> Activity: Your task is to output the entries below word for word.

> Records for this exercise:

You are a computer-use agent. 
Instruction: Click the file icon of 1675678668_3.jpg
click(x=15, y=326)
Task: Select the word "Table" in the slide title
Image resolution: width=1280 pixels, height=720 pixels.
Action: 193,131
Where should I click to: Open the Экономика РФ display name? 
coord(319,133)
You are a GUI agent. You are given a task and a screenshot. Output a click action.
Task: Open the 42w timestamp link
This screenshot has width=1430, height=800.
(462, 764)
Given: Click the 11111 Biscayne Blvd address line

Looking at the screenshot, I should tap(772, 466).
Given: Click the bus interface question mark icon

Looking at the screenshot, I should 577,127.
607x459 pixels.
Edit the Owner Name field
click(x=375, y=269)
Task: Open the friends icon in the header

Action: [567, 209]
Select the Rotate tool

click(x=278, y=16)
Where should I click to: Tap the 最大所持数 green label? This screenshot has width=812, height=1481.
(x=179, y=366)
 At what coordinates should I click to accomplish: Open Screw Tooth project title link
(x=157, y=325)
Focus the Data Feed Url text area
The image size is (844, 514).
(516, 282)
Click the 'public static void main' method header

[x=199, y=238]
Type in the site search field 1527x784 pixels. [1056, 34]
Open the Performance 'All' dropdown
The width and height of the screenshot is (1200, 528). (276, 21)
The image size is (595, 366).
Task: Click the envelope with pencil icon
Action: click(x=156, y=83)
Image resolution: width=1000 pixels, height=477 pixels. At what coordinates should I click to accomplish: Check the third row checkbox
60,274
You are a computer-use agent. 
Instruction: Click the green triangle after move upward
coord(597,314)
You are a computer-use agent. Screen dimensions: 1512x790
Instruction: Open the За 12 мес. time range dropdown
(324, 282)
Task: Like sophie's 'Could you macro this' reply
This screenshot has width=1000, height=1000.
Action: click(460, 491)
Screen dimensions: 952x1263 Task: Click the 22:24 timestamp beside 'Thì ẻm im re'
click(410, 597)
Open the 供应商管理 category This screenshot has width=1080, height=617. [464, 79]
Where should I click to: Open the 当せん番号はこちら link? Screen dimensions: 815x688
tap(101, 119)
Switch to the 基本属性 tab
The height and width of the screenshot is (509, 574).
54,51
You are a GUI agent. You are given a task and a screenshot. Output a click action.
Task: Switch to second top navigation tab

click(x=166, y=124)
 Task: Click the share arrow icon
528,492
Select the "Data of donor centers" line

> Reply to the task:
You are a computer-use agent. 
Instruction: Click the file icon of 1675678668_3.jpg
click(x=15, y=326)
Task: Select the word "Table" in the slide title
Image resolution: width=1280 pixels, height=720 pixels.
Action: 193,131
Where should I click to: Open the Экономика РФ display name? 
coord(319,133)
You are a GUI agent. You are given a task and a screenshot. Output a click action.
Task: Open the 42w timestamp link
This screenshot has width=1430, height=800.
(462, 764)
Given: Click the 11111 Biscayne Blvd address line

Looking at the screenshot, I should tap(772, 466).
Given: Click the bus interface question mark icon

Looking at the screenshot, I should 577,127.
607x459 pixels.
Edit the Owner Name field
click(x=375, y=269)
Task: Open the friends icon in the header

Action: [567, 209]
Select the Rotate tool

click(x=278, y=16)
Where should I click to: Tap the 最大所持数 green label? This screenshot has width=812, height=1481.
(x=179, y=366)
 At what coordinates should I click to accomplish: Open Screw Tooth project title link
(x=157, y=325)
Focus the Data Feed Url text area
The image size is (844, 514).
(516, 282)
Click the 'public static void main' method header

[x=199, y=238]
Type in the site search field 1527x784 pixels. [1056, 34]
Open the Performance 'All' dropdown
The width and height of the screenshot is (1200, 528). (276, 21)
The image size is (595, 366).
Task: Click the envelope with pencil icon
Action: click(x=156, y=83)
Image resolution: width=1000 pixels, height=477 pixels. At what coordinates should I click to accomplish: Check the third row checkbox
60,274
You are a computer-use agent. 
Instruction: Click the green triangle after move upward
coord(597,314)
You are a computer-use agent. Screen dimensions: 1512x790
Instruction: Open the За 12 мес. time range dropdown
(324, 282)
Task: Like sophie's 'Could you macro this' reply
This screenshot has width=1000, height=1000.
Action: click(460, 491)
Screen dimensions: 952x1263 Task: Click the 22:24 timestamp beside 'Thì ẻm im re'
click(410, 597)
Open the 供应商管理 category This screenshot has width=1080, height=617. [464, 79]
Where should I click to: Open the 当せん番号はこちら link? Screen dimensions: 815x688
tap(101, 119)
Switch to the 基本属性 tab
The height and width of the screenshot is (509, 574).
54,51
You are a GUI agent. You are given a task and a screenshot. Output a click action.
Task: Switch to second top navigation tab

click(x=166, y=124)
 Task: Click the share arrow icon
528,492
Select the "Data of donor centers" line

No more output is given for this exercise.